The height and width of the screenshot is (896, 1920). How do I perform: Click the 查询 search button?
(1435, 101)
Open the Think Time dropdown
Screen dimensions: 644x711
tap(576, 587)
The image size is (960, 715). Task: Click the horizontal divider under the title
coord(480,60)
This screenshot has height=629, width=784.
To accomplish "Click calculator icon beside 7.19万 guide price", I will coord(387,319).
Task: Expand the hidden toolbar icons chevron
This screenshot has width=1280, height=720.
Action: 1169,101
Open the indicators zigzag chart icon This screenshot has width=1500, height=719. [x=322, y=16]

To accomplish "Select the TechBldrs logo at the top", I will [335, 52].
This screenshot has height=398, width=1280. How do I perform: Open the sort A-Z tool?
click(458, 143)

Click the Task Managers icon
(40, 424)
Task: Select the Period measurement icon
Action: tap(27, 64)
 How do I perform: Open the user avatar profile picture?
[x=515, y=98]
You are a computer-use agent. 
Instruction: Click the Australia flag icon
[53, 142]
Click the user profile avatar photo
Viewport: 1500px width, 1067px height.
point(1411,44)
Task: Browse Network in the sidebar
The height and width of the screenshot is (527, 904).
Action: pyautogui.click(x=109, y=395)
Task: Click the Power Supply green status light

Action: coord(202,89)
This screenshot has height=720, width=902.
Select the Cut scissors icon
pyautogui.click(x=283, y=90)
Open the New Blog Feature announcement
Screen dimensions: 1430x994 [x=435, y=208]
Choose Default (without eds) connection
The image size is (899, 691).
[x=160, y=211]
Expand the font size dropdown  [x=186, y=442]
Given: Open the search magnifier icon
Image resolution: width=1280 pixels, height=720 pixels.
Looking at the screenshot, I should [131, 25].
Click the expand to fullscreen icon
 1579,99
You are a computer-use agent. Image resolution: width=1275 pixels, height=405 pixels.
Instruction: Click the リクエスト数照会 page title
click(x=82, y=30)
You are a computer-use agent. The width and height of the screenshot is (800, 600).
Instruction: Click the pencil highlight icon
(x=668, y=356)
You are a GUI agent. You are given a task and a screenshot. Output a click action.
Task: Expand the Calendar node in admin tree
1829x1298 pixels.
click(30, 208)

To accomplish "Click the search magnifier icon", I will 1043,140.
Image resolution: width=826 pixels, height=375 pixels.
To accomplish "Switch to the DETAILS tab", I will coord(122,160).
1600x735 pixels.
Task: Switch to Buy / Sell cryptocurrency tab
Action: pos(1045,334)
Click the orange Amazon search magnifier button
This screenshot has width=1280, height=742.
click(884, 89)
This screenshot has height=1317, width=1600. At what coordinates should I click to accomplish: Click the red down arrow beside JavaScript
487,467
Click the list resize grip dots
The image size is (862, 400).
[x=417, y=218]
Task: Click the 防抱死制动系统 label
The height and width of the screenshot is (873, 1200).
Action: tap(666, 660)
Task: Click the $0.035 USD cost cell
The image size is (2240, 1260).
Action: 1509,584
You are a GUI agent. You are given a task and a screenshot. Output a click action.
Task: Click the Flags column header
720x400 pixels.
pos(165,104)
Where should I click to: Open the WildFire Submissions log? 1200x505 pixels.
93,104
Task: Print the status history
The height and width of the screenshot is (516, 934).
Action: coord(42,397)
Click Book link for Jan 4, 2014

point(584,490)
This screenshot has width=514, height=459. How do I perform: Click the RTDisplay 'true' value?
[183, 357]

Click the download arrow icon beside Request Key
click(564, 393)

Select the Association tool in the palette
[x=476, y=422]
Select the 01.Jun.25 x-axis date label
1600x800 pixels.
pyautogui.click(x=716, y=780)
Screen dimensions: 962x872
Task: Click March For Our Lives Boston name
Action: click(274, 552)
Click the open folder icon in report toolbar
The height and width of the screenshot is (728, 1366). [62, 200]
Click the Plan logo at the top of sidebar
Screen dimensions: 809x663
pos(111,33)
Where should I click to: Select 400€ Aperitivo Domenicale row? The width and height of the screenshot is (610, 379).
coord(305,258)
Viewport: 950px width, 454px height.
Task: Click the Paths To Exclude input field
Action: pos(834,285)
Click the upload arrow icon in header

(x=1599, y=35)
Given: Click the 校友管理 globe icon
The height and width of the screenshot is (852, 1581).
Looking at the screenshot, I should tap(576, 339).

ACTIVITY ->
Each record above is to be printed again exactly as written.

ANSWER SECTION ->
The height and width of the screenshot is (896, 1920). How do I perform: Click the 查询 search button?
(1435, 101)
Open the Think Time dropdown
Screen dimensions: 644x711
tap(576, 587)
The image size is (960, 715). Task: Click the horizontal divider under the title
coord(480,60)
This screenshot has height=629, width=784.
To accomplish "Click calculator icon beside 7.19万 guide price", I will coord(387,319).
Task: Expand the hidden toolbar icons chevron
This screenshot has width=1280, height=720.
Action: 1169,101
Open the indicators zigzag chart icon This screenshot has width=1500, height=719. [x=322, y=16]

To accomplish "Select the TechBldrs logo at the top", I will [335, 52].
This screenshot has height=398, width=1280. How do I perform: Open the sort A-Z tool?
click(458, 143)

Click the Task Managers icon
(40, 424)
Task: Select the Period measurement icon
Action: tap(27, 64)
 How do I perform: Open the user avatar profile picture?
[x=515, y=98]
You are a computer-use agent. 
Instruction: Click the Australia flag icon
[53, 142]
Click the user profile avatar photo
Viewport: 1500px width, 1067px height.
point(1411,44)
Task: Browse Network in the sidebar
The height and width of the screenshot is (527, 904).
Action: pyautogui.click(x=109, y=395)
Task: Click the Power Supply green status light

Action: coord(202,89)
This screenshot has height=720, width=902.
Select the Cut scissors icon
pyautogui.click(x=283, y=90)
Open the New Blog Feature announcement
Screen dimensions: 1430x994 [x=435, y=208]
Choose Default (without eds) connection
The image size is (899, 691).
[x=160, y=211]
Expand the font size dropdown  [x=186, y=442]
Given: Open the search magnifier icon
Image resolution: width=1280 pixels, height=720 pixels.
Looking at the screenshot, I should [131, 25].
Click the expand to fullscreen icon
 1579,99
You are a computer-use agent. Image resolution: width=1275 pixels, height=405 pixels.
Instruction: Click the リクエスト数照会 page title
click(x=82, y=30)
You are a computer-use agent. The width and height of the screenshot is (800, 600).
Instruction: Click the pencil highlight icon
(x=668, y=356)
You are a GUI agent. You are given a task and a screenshot. Output a click action.
Task: Expand the Calendar node in admin tree
1829x1298 pixels.
click(30, 208)

To accomplish "Click the search magnifier icon", I will 1043,140.
Image resolution: width=826 pixels, height=375 pixels.
To accomplish "Switch to the DETAILS tab", I will coord(122,160).
1600x735 pixels.
Task: Switch to Buy / Sell cryptocurrency tab
Action: pos(1045,334)
Click the orange Amazon search magnifier button
This screenshot has width=1280, height=742.
click(884, 89)
This screenshot has height=1317, width=1600. At what coordinates should I click to accomplish: Click the red down arrow beside JavaScript
487,467
Click the list resize grip dots
The image size is (862, 400).
[x=417, y=218]
Task: Click the 防抱死制动系统 label
The height and width of the screenshot is (873, 1200).
Action: tap(666, 660)
Task: Click the $0.035 USD cost cell
The image size is (2240, 1260).
Action: 1509,584
You are a GUI agent. You are given a task and a screenshot. Output a click action.
Task: Click the Flags column header
720x400 pixels.
pos(165,104)
Where should I click to: Open the WildFire Submissions log? 1200x505 pixels.
93,104
Task: Print the status history
The height and width of the screenshot is (516, 934).
Action: coord(42,397)
Click Book link for Jan 4, 2014

point(584,490)
This screenshot has width=514, height=459. How do I perform: Click the RTDisplay 'true' value?
[183, 357]

Click the download arrow icon beside Request Key
click(564, 393)

Select the Association tool in the palette
[x=476, y=422]
Select the 01.Jun.25 x-axis date label
1600x800 pixels.
pyautogui.click(x=716, y=780)
Screen dimensions: 962x872
Task: Click March For Our Lives Boston name
Action: click(274, 552)
Click the open folder icon in report toolbar
The height and width of the screenshot is (728, 1366). [62, 200]
Click the Plan logo at the top of sidebar
Screen dimensions: 809x663
pos(111,33)
Where should I click to: Select 400€ Aperitivo Domenicale row? The width and height of the screenshot is (610, 379).
coord(305,258)
Viewport: 950px width, 454px height.
Task: Click the Paths To Exclude input field
Action: pos(834,285)
Click the upload arrow icon in header

(x=1599, y=35)
Given: Click the 校友管理 globe icon
The height and width of the screenshot is (852, 1581).
Looking at the screenshot, I should tap(576, 339).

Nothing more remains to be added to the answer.